* ASSIGNMENT
Set down exactly, from the records below, the line with "[Rozwiń podkategorie: Lifestyle] (266, 59)" through the line with "Powrót ważnej lektury", and nothing else.
=== Section Start ===
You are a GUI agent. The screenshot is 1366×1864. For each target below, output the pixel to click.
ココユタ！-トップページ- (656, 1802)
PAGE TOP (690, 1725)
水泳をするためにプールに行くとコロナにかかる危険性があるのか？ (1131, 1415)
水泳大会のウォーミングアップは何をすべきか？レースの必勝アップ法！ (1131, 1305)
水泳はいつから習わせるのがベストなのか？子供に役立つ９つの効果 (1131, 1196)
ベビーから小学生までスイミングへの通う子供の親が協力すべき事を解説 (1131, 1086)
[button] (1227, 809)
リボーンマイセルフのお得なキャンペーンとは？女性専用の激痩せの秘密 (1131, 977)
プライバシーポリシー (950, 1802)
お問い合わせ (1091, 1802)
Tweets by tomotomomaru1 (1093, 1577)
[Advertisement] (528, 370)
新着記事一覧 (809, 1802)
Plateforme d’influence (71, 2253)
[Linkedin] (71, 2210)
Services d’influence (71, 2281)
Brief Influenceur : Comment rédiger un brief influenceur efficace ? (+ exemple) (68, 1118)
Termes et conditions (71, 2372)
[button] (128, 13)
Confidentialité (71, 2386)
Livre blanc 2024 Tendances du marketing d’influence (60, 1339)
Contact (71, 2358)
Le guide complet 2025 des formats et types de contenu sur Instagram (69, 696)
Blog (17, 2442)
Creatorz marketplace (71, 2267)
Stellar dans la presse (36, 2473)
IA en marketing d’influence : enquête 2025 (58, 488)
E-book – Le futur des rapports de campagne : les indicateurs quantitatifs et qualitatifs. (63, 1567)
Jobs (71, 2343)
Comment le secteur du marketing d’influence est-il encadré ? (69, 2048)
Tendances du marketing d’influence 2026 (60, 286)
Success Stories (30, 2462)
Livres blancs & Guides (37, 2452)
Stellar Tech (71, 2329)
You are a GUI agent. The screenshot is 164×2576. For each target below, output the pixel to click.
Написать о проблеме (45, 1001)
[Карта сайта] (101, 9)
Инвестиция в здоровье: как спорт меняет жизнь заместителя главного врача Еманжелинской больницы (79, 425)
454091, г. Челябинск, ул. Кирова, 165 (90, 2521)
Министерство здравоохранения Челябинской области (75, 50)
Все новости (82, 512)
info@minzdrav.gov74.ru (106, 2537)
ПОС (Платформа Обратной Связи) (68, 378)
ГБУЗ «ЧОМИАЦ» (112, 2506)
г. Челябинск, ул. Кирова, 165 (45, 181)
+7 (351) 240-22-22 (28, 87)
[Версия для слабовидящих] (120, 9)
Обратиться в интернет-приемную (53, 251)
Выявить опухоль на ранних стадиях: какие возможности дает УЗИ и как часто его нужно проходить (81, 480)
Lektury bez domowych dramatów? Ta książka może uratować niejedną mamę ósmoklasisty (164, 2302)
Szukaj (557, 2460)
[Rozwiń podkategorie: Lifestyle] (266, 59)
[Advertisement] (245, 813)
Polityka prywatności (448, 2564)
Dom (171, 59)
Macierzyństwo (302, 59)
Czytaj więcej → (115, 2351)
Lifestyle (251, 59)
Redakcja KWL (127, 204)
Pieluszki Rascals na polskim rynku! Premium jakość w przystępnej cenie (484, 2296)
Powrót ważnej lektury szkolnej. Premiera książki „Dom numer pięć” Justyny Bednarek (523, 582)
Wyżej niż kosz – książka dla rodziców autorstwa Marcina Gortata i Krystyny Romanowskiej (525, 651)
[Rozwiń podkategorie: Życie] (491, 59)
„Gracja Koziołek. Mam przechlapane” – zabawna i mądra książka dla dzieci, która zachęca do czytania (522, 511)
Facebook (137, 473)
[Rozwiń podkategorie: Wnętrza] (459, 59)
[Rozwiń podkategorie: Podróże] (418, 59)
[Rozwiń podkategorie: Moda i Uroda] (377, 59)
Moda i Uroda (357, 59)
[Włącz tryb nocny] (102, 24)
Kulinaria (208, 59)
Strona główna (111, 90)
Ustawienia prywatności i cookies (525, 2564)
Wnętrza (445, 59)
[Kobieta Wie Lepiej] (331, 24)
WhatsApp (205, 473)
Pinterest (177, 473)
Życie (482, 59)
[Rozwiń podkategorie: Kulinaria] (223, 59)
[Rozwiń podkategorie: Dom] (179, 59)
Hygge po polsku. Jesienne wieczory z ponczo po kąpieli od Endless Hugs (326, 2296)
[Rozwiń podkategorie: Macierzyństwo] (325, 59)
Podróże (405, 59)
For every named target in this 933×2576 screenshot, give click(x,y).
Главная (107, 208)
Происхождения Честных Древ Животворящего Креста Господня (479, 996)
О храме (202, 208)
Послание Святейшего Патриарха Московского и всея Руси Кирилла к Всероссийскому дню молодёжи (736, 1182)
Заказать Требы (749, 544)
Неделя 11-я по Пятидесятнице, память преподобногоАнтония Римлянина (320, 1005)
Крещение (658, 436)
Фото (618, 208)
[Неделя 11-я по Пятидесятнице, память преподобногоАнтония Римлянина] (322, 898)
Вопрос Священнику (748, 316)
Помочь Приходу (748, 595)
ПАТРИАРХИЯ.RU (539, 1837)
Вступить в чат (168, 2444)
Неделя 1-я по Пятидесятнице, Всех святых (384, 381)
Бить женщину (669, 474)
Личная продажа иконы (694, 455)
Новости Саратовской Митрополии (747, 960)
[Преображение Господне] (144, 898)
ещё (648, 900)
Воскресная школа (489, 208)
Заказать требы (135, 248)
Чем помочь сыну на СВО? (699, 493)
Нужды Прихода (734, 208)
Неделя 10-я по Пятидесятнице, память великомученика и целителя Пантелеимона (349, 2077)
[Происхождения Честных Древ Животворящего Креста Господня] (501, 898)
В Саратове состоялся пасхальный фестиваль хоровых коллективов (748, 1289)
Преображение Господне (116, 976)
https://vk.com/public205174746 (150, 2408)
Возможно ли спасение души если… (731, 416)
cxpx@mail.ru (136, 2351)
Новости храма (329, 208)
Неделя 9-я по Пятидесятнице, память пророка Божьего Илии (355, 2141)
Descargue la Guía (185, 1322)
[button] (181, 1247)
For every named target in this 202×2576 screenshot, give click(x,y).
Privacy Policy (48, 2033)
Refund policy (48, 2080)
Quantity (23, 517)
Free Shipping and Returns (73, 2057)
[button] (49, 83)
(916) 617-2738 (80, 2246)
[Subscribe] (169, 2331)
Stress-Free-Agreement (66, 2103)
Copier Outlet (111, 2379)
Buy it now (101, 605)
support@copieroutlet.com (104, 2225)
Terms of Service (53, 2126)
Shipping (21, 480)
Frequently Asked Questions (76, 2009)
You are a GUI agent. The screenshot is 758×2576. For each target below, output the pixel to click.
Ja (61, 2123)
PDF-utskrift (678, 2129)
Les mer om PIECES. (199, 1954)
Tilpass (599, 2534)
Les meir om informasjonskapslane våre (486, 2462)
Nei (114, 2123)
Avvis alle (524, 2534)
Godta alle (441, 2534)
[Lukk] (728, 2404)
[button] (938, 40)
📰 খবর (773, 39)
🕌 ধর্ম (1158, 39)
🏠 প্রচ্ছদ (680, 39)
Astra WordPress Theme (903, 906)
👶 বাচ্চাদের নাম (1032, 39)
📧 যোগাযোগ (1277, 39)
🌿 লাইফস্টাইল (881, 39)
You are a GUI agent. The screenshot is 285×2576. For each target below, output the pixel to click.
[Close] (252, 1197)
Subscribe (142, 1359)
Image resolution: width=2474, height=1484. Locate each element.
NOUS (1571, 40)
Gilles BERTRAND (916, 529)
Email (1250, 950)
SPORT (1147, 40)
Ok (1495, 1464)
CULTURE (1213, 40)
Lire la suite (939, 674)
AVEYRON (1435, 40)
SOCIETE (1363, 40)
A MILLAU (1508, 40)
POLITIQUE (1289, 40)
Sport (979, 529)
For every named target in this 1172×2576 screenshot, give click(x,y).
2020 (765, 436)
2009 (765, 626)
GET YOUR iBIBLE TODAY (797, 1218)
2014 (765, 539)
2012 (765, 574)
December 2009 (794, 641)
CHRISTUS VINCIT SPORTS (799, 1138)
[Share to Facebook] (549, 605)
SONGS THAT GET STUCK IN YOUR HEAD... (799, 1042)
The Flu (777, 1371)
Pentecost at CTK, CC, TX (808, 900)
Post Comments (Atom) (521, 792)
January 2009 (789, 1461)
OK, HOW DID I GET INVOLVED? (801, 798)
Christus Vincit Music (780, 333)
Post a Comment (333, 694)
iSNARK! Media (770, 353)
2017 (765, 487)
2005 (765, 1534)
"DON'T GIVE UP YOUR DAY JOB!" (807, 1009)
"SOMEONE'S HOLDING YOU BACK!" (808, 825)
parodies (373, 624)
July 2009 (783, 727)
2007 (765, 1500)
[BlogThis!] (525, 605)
=== Section End ===
* RESPONSE TO THE TASK
[Rozwiń podkategorie: Lifestyle] (266, 59)
[Advertisement] (245, 813)
Polityka prywatności (448, 2564)
Dom (171, 59)
Macierzyństwo (302, 59)
Czytaj więcej → (115, 2351)
Lifestyle (251, 59)
Redakcja KWL (127, 204)
Pieluszki Rascals na polskim rynku! Premium jakość w przystępnej cenie (484, 2296)
Powrót ważnej lektury szkolnej. Premiera książki „Dom numer pięć” Justyny Bednarek (523, 582)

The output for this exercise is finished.